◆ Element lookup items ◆
---*---

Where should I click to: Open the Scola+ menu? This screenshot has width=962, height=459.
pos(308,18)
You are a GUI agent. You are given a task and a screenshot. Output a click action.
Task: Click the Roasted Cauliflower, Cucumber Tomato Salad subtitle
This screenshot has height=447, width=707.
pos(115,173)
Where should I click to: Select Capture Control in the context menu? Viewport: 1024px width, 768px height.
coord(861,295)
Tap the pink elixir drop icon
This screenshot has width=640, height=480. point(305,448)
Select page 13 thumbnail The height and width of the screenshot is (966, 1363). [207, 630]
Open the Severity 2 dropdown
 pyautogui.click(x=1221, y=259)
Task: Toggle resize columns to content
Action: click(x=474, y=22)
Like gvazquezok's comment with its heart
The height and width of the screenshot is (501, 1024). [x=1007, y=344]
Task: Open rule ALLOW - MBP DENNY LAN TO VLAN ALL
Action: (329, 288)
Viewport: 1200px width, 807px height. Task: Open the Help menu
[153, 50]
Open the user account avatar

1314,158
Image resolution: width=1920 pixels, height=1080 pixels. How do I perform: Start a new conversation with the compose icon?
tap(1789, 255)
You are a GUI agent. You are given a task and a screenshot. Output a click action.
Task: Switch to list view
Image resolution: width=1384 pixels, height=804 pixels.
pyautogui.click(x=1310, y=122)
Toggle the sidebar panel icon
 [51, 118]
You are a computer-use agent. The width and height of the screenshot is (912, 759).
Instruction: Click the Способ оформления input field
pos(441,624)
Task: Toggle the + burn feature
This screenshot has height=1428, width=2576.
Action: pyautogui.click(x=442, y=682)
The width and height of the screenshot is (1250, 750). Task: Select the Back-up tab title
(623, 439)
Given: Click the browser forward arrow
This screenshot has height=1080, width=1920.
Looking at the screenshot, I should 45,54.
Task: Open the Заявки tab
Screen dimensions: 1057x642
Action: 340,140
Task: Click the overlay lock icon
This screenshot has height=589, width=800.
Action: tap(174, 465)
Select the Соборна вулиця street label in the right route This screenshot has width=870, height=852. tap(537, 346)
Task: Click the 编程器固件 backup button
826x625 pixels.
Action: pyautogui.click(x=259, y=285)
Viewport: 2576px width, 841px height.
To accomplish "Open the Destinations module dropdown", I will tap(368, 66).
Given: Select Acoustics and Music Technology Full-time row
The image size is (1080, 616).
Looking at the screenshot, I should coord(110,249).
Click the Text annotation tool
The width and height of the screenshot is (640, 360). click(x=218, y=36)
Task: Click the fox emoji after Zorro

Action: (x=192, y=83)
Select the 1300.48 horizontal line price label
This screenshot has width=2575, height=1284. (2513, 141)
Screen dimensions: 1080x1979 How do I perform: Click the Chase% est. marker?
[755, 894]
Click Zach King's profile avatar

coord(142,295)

---*---

◆ Do this ◆
Copy out every one of the items above word for word, keeping each line unchanged.

◆ Worked solution ◆
Where should I click to: Open the Scola+ menu? This screenshot has width=962, height=459.
pos(308,18)
You are a GUI agent. You are given a task and a screenshot. Output a click action.
Task: Click the Roasted Cauliflower, Cucumber Tomato Salad subtitle
This screenshot has height=447, width=707.
pos(115,173)
Where should I click to: Select Capture Control in the context menu? Viewport: 1024px width, 768px height.
coord(861,295)
Tap the pink elixir drop icon
This screenshot has width=640, height=480. point(305,448)
Select page 13 thumbnail The height and width of the screenshot is (966, 1363). [207, 630]
Open the Severity 2 dropdown
 pyautogui.click(x=1221, y=259)
Task: Toggle resize columns to content
Action: click(x=474, y=22)
Like gvazquezok's comment with its heart
The height and width of the screenshot is (501, 1024). [x=1007, y=344]
Task: Open rule ALLOW - MBP DENNY LAN TO VLAN ALL
Action: (329, 288)
Viewport: 1200px width, 807px height. Task: Open the Help menu
[153, 50]
Open the user account avatar

1314,158
Image resolution: width=1920 pixels, height=1080 pixels. How do I perform: Start a new conversation with the compose icon?
tap(1789, 255)
You are a GUI agent. You are given a task and a screenshot. Output a click action.
Task: Switch to list view
Image resolution: width=1384 pixels, height=804 pixels.
pyautogui.click(x=1310, y=122)
Toggle the sidebar panel icon
 [51, 118]
You are a computer-use agent. The width and height of the screenshot is (912, 759).
Instruction: Click the Способ оформления input field
pos(441,624)
Task: Toggle the + burn feature
This screenshot has height=1428, width=2576.
Action: pyautogui.click(x=442, y=682)
The width and height of the screenshot is (1250, 750). Task: Select the Back-up tab title
(623, 439)
Given: Click the browser forward arrow
This screenshot has height=1080, width=1920.
Looking at the screenshot, I should 45,54.
Task: Open the Заявки tab
Screen dimensions: 1057x642
Action: 340,140
Task: Click the overlay lock icon
This screenshot has height=589, width=800.
Action: tap(174, 465)
Select the Соборна вулиця street label in the right route This screenshot has width=870, height=852. tap(537, 346)
Task: Click the 编程器固件 backup button
826x625 pixels.
Action: pyautogui.click(x=259, y=285)
Viewport: 2576px width, 841px height.
To accomplish "Open the Destinations module dropdown", I will tap(368, 66).
Given: Select Acoustics and Music Technology Full-time row
The image size is (1080, 616).
Looking at the screenshot, I should coord(110,249).
Click the Text annotation tool
The width and height of the screenshot is (640, 360). click(x=218, y=36)
Task: Click the fox emoji after Zorro

Action: (x=192, y=83)
Select the 1300.48 horizontal line price label
This screenshot has width=2575, height=1284. (2513, 141)
Screen dimensions: 1080x1979 How do I perform: Click the Chase% est. marker?
[755, 894]
Click Zach King's profile avatar

coord(142,295)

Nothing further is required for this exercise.